DeepSpeed Pipeline parallel support for multi-node training?

Hello DeepSpeed :)

I am trying to use Pipeline module to train a pipeline parallel model on multiple nodes. I am using Slurm as the cluster scheduler, so I initialized the following ENV variables according to Slurm configuration as below, and observed that the model layers get partitioned well and each partition gets placed on correct devices.

# Initializing distributed process group 

os.environ['MASTER_ADDR'] = f'{slurm_handler.master_addr}' # host address of root process
os.environ['MASTER_PORT'] = f'{slurm_handler.master_port}' # free master port of the above host 
os.environ['RANK'] = os.environ['SLURM_PROCID'] # global rank
os.environ['LOCAL_RANK'] = '0' # since Slurm assigns one device per process, each process recognize its assigned device with local rank 0

deepspeed.init_distributed(dist_backend=args.backend)

However, when I call deepspeed.initialize, the processes in the first node hangs waiting for the processes in the second node.

net = PipelineModule(layers=model_ds.to_layers(),
                     loss_fn=model_ds.loss_fn, num_stages=pp_stage)

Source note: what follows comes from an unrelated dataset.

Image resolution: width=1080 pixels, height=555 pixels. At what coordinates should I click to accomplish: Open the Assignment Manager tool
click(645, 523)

### Entrypoint for training w/ DeepSpeed
# TODO: Hangs at p2p.init_process_groups (https://github.com/microsoft/DeepSpeed/blob/master/deepspeed/runtime/pipe/engine.py)
engine, _, _, _ = deepspeed.initialize(
    args=args,
    model=net,
    model_parameters=[p for p in net.parameters() if p.requires_grad],
    optimizer=optimizer_ds)

I suspect it is because of this L152 in PipelineEngine which initialize p2p communication among the group. So I am wondering whether DeepSpeed pipeline module supports pipeline parallel training using multiple nodes.

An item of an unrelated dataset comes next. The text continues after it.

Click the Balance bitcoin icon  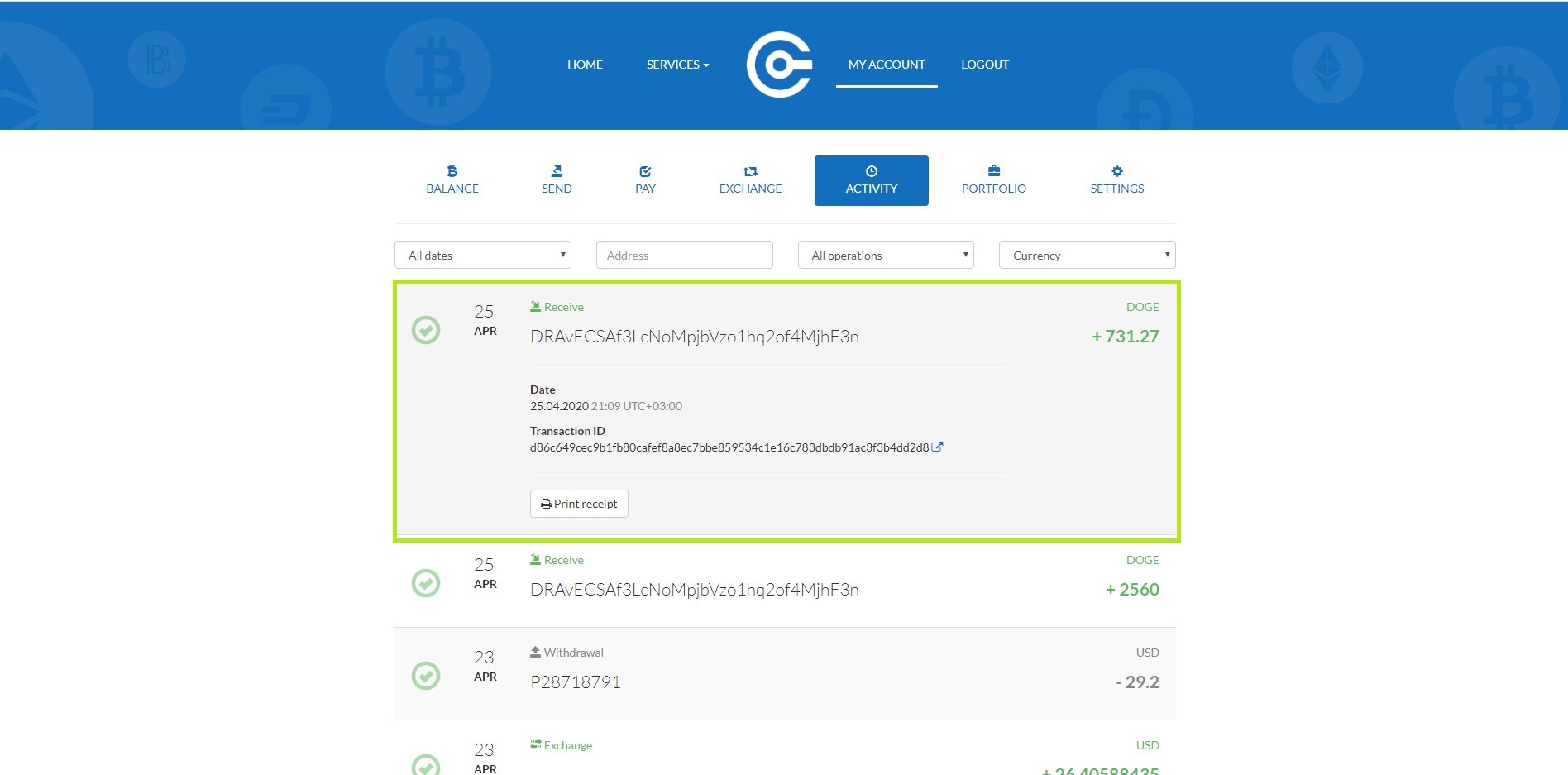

#initialize peer-2-peer communication and allreduce groups
if self.is_pipe_parallel:
    p2p.init_process_groups(self.grid)

If it does, please give me an advice on where I might have overlooked. Thanks!

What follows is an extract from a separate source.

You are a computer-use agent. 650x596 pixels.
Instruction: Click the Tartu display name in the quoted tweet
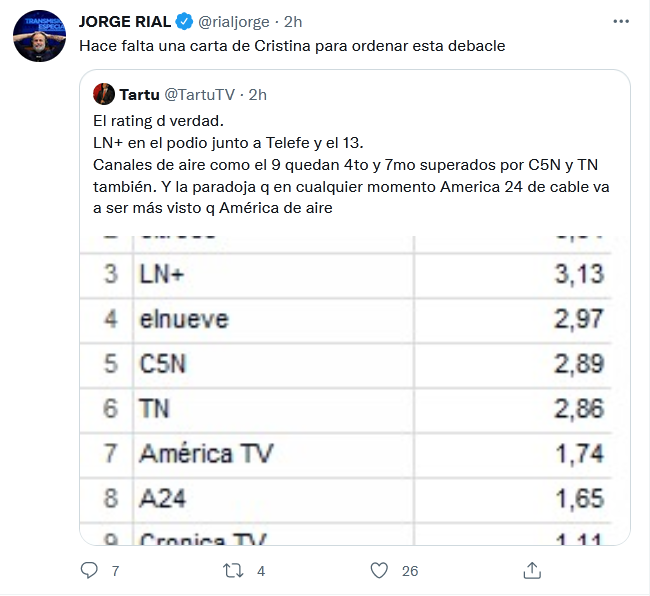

Feb 17 '23 02:02 gajagajago

I used deepspeed to launch with hostfiles, maybe this can solve your problem.

Apr 28 '23 20:04 sharlec

Have you already solved this problem? If any, please let me know your solution. Thank you so much! @gajagajago

Oct 30 '23 03:10 BastianChen

@CChBen Sorry, no solutions under DeepSpeed implementation. Seems PP is just a naive-support only feature in DeepSpeed since their main functionality is ZeRO. However, I am currently developing a pipeline parallel project that include the feature you want to execute! I will let you know when it is released.

Nov 01 '23 03:11 gajagajago

@gajagajago Any update about your project?

Mar 14 '24 12:03 puppet101

@puppet101 Comming up in few weeks now. I will post the link here soon

Mar 14 '24 15:03 gajagajago